■ Extract to read
-- Opening Marker --
Traced uses a mechanism to automate the enforcement of zero-trust principles. The Traced platform assumes and acts as if a device is compromised until it can be proven otherwise. For instance, if an employee installs an app that isn’t trusted, Traced can automatically revoke that employee’s access to company data on their mobile device. This method also prioritizes privacy as it does not require scary permissions nor share private information with your company from your personal mobile.

“What we do for personal mobile devices is share red, amber, or green health statuses with the organization. This way, we can keep employees happy because companies won’t have visibility of what they’re doing, but companies are also happy because they’ve managed the risk,” said Benedict.

Top 2 Mobile Threats: Phishing and Malware Apps

The threat landscape has evolved over the decades. As mobile devices rise within the ranks for usage, threat actors have added them as their new stomping grounds to launch attacks against unsuspecting users. Benedict told us that phishing and malware apps are the two top mobile attack vectors.

“Sixty-three percent of successful mobile phishing attacks have taken place on iOS. There are a few reasons for this. They tend to be more lucrative targets and, therefore, more heavily targeted by cybercriminals,” said Benedict.

Benedict also said that while iOS users may be more vulnerable to phishing attacks, Android users are currently more commonly exposed to malware applications.

“You’re more likely to accidently install a malware app on Android than iOS as Android has an open ecosystem from which users can install their apps. This is however somewhat counteracted as Android permit anti-virus apps on the Google Playstore which enables independent cyber security experts to protect your device, without relying solely on native protection,” said Benedict.

While this accessibility can be beneficial, it also leaves users susceptible to apps that haven’t been validated security-wise. Apple intend to make the side-loading applications onto iPhones possible in iOS 17, which will increase the need for third party anti-virus apps on the platform.

Traced’s antivirus application, Trustd MTD, helps users safeguard their phones from malicious apps and phishing. “Trustd MTD uses artificial intelligence, layered in with static detection and real-time cross-industry cloud lookup for malicious apps, websites, and phishing attacks that target Android, iOS and iPadOS. So, Trustd MTD can block these threats as they are the most common mobile attack vectors” said Benedict.

Using AI to Detect Nuances in Threats

Artificial intelligence plays a significant role in Traced’s detection technologies. “We use artificial intelligence to spot differences and nuances between apps or websites to identify and differentiate whether an app or website is clean or malicious,” said Benedict.

These nuances can often be found in SMS phishing links because cybercriminals like to use structural patterns and social engineering to create them. They often use play on words and other combinations so their links can resemble those of an actual organization and fool users into logging into their attack.

“So we took a massive dataset of phishing links and clean links to train our AI model, specifically a deep learning model, to spot those differences,” said Benedict.

Its engine can also do the same for applications. Traced looks at permissions, language, and other features to indicate potential footholds of malicious apps. A valid example would be a calculator app asking for camera access. The AI would automatically detect that an app with that purpose would not need those permissions and mark it as malicious.

“That’s what AI does a better job of than static lists because it can make a decision on the fly. As mobile security researchers, we aren’t necessarily on every single device, but an AI model can be. And it can make that point-of-time gatekeeper decision if you’re coming in or not,” said Benedict.
-- Closing Marker --
■ Data segment
-- Opening Marker --
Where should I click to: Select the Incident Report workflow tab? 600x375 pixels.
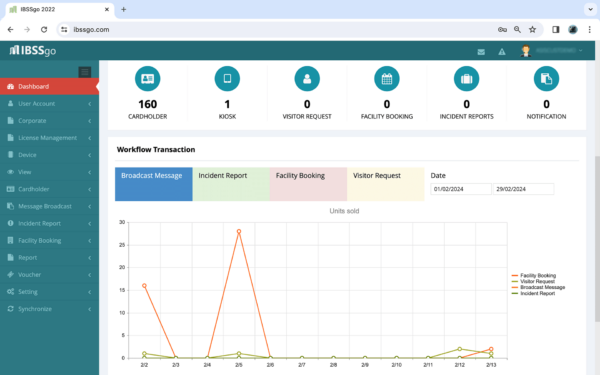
-- Closing Marker --
■ Try it
Repeat word for word the part of the mobile security article above starting at "Top 2 Mobile" and ending at "to malware applications.".

■ Output of the task
Top 2 Mobile Threats: Phishing and Malware Apps

The threat landscape has evolved over the decades. As mobile devices rise within the ranks for usage, threat actors have added them as their new stomping grounds to launch attacks against unsuspecting users. Benedict told us that phishing and malware apps are the two top mobile attack vectors.

“Sixty-three percent of successful mobile phishing attacks have taken place on iOS. There are a few reasons for this. They tend to be more lucrative targets and, therefore, more heavily targeted by cybercriminals,” said Benedict.

Benedict also said that while iOS users may be more vulnerable to phishing attacks, Android users are currently more commonly exposed to malware applications.